[Pixel coordinate grounding data]
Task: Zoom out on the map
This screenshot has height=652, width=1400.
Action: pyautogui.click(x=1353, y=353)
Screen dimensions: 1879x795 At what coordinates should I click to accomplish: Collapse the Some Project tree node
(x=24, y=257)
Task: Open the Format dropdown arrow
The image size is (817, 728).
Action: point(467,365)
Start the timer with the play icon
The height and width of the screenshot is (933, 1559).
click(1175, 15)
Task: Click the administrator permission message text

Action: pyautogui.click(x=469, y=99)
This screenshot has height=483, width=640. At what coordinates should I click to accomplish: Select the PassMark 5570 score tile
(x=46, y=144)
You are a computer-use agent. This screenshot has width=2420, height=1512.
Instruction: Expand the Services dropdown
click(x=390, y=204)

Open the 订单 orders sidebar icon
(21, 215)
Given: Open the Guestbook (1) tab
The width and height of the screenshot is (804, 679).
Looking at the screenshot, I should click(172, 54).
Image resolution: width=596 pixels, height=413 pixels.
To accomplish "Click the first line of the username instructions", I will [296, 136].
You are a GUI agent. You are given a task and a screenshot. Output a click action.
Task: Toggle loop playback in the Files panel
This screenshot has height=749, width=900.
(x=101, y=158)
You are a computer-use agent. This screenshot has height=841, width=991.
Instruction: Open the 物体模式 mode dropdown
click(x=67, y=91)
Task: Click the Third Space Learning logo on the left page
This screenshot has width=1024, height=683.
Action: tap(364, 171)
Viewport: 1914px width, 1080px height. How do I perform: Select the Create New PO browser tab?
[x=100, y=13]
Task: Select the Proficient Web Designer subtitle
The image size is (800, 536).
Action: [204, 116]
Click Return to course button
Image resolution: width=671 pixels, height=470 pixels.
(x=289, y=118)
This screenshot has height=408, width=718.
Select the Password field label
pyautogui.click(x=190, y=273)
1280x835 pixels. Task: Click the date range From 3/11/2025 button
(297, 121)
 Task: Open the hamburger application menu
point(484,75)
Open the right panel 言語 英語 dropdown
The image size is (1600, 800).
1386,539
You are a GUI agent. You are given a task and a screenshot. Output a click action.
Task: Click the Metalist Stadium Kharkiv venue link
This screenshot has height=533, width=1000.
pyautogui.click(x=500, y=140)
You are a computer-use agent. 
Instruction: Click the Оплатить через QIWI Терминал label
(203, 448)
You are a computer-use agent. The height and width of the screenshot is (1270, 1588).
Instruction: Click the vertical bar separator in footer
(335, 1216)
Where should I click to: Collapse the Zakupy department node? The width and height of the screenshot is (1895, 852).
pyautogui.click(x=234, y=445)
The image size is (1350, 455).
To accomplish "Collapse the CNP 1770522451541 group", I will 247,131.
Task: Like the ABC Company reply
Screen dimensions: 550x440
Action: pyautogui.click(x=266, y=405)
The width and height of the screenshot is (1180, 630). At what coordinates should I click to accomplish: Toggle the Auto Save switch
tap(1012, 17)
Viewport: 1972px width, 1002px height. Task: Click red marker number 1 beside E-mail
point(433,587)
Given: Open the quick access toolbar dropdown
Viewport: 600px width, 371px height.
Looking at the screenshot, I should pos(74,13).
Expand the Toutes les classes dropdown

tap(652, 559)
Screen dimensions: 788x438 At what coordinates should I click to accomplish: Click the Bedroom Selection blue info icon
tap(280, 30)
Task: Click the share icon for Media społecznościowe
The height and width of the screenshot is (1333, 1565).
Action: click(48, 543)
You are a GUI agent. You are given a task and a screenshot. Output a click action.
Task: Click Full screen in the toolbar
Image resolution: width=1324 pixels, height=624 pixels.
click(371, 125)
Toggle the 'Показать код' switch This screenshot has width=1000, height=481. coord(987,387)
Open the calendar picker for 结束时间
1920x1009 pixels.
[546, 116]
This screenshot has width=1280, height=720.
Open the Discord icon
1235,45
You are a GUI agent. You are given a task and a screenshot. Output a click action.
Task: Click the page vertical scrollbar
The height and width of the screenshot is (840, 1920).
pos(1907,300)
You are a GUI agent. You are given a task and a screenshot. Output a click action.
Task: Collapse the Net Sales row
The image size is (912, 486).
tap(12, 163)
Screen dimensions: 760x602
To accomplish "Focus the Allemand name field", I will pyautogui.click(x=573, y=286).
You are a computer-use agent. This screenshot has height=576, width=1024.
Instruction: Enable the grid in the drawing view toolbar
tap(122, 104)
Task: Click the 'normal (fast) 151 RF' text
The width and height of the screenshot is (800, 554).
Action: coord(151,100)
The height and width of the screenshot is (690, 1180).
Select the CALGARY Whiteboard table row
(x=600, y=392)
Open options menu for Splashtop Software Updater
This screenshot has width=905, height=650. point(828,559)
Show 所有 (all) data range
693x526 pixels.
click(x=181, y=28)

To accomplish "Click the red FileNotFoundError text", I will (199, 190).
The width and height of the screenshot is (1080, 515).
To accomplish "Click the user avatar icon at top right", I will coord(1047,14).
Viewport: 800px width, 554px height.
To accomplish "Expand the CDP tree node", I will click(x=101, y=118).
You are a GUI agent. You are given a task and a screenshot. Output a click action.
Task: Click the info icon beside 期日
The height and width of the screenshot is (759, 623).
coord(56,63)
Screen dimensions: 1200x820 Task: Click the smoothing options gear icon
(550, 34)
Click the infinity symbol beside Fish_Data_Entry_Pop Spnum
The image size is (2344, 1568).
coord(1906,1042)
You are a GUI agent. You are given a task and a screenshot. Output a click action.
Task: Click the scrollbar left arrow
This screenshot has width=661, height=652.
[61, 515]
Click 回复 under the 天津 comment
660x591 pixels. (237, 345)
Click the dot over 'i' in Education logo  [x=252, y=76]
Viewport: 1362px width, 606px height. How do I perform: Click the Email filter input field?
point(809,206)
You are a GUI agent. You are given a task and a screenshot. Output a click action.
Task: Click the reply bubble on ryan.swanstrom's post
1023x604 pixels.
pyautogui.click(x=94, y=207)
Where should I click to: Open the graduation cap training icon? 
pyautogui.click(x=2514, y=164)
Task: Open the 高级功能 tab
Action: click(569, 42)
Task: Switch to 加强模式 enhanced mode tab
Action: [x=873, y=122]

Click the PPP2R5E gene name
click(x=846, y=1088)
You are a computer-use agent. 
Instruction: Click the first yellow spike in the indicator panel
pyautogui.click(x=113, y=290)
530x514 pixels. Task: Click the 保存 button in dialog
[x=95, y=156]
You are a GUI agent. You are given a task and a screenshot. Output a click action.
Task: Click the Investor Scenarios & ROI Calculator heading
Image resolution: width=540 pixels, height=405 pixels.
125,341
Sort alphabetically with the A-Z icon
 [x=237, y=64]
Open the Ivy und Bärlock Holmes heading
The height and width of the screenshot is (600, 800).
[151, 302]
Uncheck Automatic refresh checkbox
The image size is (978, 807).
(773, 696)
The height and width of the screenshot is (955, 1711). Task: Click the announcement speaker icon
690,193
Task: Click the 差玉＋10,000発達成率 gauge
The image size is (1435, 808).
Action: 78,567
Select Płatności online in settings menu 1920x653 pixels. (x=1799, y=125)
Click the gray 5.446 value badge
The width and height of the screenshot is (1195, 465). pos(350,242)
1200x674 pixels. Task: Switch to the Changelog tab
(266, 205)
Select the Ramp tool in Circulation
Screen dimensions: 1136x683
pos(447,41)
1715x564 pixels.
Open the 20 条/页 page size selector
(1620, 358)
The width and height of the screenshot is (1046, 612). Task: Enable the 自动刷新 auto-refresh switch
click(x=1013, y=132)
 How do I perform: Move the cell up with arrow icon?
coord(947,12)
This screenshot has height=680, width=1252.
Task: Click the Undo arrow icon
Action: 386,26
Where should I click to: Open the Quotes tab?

## GOAL OF THE EXERCISE
What is needed is an exact copy of all the entries.

## EXPECTED ANSWER
Task: Zoom out on the map
This screenshot has height=652, width=1400.
Action: pyautogui.click(x=1353, y=353)
Screen dimensions: 1879x795 At what coordinates should I click to accomplish: Collapse the Some Project tree node
(x=24, y=257)
Task: Open the Format dropdown arrow
The image size is (817, 728).
Action: point(467,365)
Start the timer with the play icon
The height and width of the screenshot is (933, 1559).
click(1175, 15)
Task: Click the administrator permission message text

Action: pyautogui.click(x=469, y=99)
This screenshot has height=483, width=640. At what coordinates should I click to accomplish: Select the PassMark 5570 score tile
(x=46, y=144)
You are a computer-use agent. This screenshot has width=2420, height=1512.
Instruction: Expand the Services dropdown
click(x=390, y=204)

Open the 订单 orders sidebar icon
(21, 215)
Given: Open the Guestbook (1) tab
The width and height of the screenshot is (804, 679).
Looking at the screenshot, I should click(172, 54).
Image resolution: width=596 pixels, height=413 pixels.
To accomplish "Click the first line of the username instructions", I will [296, 136].
You are a GUI agent. You are given a task and a screenshot. Output a click action.
Task: Toggle loop playback in the Files panel
This screenshot has height=749, width=900.
(x=101, y=158)
You are a computer-use agent. This screenshot has height=841, width=991.
Instruction: Open the 物体模式 mode dropdown
click(x=67, y=91)
Task: Click the Third Space Learning logo on the left page
This screenshot has width=1024, height=683.
Action: tap(364, 171)
Viewport: 1914px width, 1080px height. How do I perform: Select the Create New PO browser tab?
[x=100, y=13]
Task: Select the Proficient Web Designer subtitle
The image size is (800, 536).
Action: [204, 116]
Click Return to course button
Image resolution: width=671 pixels, height=470 pixels.
(x=289, y=118)
This screenshot has height=408, width=718.
Select the Password field label
pyautogui.click(x=190, y=273)
1280x835 pixels. Task: Click the date range From 3/11/2025 button
(297, 121)
 Task: Open the hamburger application menu
point(484,75)
Open the right panel 言語 英語 dropdown
The image size is (1600, 800).
1386,539
You are a GUI agent. You are given a task and a screenshot. Output a click action.
Task: Click the Metalist Stadium Kharkiv venue link
This screenshot has height=533, width=1000.
pyautogui.click(x=500, y=140)
You are a computer-use agent. 
Instruction: Click the Оплатить через QIWI Терминал label
(203, 448)
You are a computer-use agent. The height and width of the screenshot is (1270, 1588).
Instruction: Click the vertical bar separator in footer
(335, 1216)
Where should I click to: Collapse the Zakupy department node? The width and height of the screenshot is (1895, 852).
pyautogui.click(x=234, y=445)
The image size is (1350, 455).
To accomplish "Collapse the CNP 1770522451541 group", I will 247,131.
Task: Like the ABC Company reply
Screen dimensions: 550x440
Action: pyautogui.click(x=266, y=405)
The width and height of the screenshot is (1180, 630). At what coordinates should I click to accomplish: Toggle the Auto Save switch
tap(1012, 17)
Viewport: 1972px width, 1002px height. Task: Click red marker number 1 beside E-mail
point(433,587)
Given: Open the quick access toolbar dropdown
Viewport: 600px width, 371px height.
Looking at the screenshot, I should pos(74,13).
Expand the Toutes les classes dropdown

tap(652, 559)
Screen dimensions: 788x438 At what coordinates should I click to accomplish: Click the Bedroom Selection blue info icon
tap(280, 30)
Task: Click the share icon for Media społecznościowe
The height and width of the screenshot is (1333, 1565).
Action: click(48, 543)
You are a GUI agent. You are given a task and a screenshot. Output a click action.
Task: Click Full screen in the toolbar
Image resolution: width=1324 pixels, height=624 pixels.
click(371, 125)
Toggle the 'Показать код' switch This screenshot has width=1000, height=481. coord(987,387)
Open the calendar picker for 结束时间
1920x1009 pixels.
[546, 116]
This screenshot has width=1280, height=720.
Open the Discord icon
1235,45
You are a GUI agent. You are given a task and a screenshot. Output a click action.
Task: Click the page vertical scrollbar
The height and width of the screenshot is (840, 1920).
pos(1907,300)
You are a GUI agent. You are given a task and a screenshot. Output a click action.
Task: Collapse the Net Sales row
The image size is (912, 486).
tap(12, 163)
Screen dimensions: 760x602
To accomplish "Focus the Allemand name field", I will pyautogui.click(x=573, y=286).
You are a computer-use agent. This screenshot has height=576, width=1024.
Instruction: Enable the grid in the drawing view toolbar
tap(122, 104)
Task: Click the 'normal (fast) 151 RF' text
The width and height of the screenshot is (800, 554).
Action: coord(151,100)
The height and width of the screenshot is (690, 1180).
Select the CALGARY Whiteboard table row
(x=600, y=392)
Open options menu for Splashtop Software Updater
This screenshot has width=905, height=650. point(828,559)
Show 所有 (all) data range
693x526 pixels.
click(x=181, y=28)

To accomplish "Click the red FileNotFoundError text", I will (199, 190).
The width and height of the screenshot is (1080, 515).
To accomplish "Click the user avatar icon at top right", I will coord(1047,14).
Viewport: 800px width, 554px height.
To accomplish "Expand the CDP tree node", I will click(x=101, y=118).
You are a GUI agent. You are given a task and a screenshot. Output a click action.
Task: Click the info icon beside 期日
The height and width of the screenshot is (759, 623).
coord(56,63)
Screen dimensions: 1200x820 Task: Click the smoothing options gear icon
(550, 34)
Click the infinity symbol beside Fish_Data_Entry_Pop Spnum
The image size is (2344, 1568).
coord(1906,1042)
You are a GUI agent. You are given a task and a screenshot. Output a click action.
Task: Click the scrollbar left arrow
This screenshot has width=661, height=652.
[61, 515]
Click 回复 under the 天津 comment
660x591 pixels. (237, 345)
Click the dot over 'i' in Education logo  [x=252, y=76]
Viewport: 1362px width, 606px height. How do I perform: Click the Email filter input field?
point(809,206)
You are a GUI agent. You are given a task and a screenshot. Output a click action.
Task: Click the reply bubble on ryan.swanstrom's post
1023x604 pixels.
pyautogui.click(x=94, y=207)
Where should I click to: Open the graduation cap training icon? 
pyautogui.click(x=2514, y=164)
Task: Open the 高级功能 tab
Action: click(569, 42)
Task: Switch to 加强模式 enhanced mode tab
Action: [x=873, y=122]

Click the PPP2R5E gene name
click(x=846, y=1088)
You are a computer-use agent. 
Instruction: Click the first yellow spike in the indicator panel
pyautogui.click(x=113, y=290)
530x514 pixels. Task: Click the 保存 button in dialog
[x=95, y=156]
You are a GUI agent. You are given a task and a screenshot. Output a click action.
Task: Click the Investor Scenarios & ROI Calculator heading
Image resolution: width=540 pixels, height=405 pixels.
125,341
Sort alphabetically with the A-Z icon
 [x=237, y=64]
Open the Ivy und Bärlock Holmes heading
The height and width of the screenshot is (600, 800).
[151, 302]
Uncheck Automatic refresh checkbox
The image size is (978, 807).
(773, 696)
The height and width of the screenshot is (955, 1711). Task: Click the announcement speaker icon
690,193
Task: Click the 差玉＋10,000発達成率 gauge
The image size is (1435, 808).
Action: 78,567
Select Płatności online in settings menu 1920x653 pixels. (x=1799, y=125)
Click the gray 5.446 value badge
The width and height of the screenshot is (1195, 465). pos(350,242)
1200x674 pixels. Task: Switch to the Changelog tab
(266, 205)
Select the Ramp tool in Circulation
Screen dimensions: 1136x683
pos(447,41)
1715x564 pixels.
Open the 20 条/页 page size selector
(1620, 358)
The width and height of the screenshot is (1046, 612). Task: Enable the 自动刷新 auto-refresh switch
click(x=1013, y=132)
 How do I perform: Move the cell up with arrow icon?
coord(947,12)
This screenshot has height=680, width=1252.
Task: Click the Undo arrow icon
Action: 386,26
Where should I click to: Open the Quotes tab?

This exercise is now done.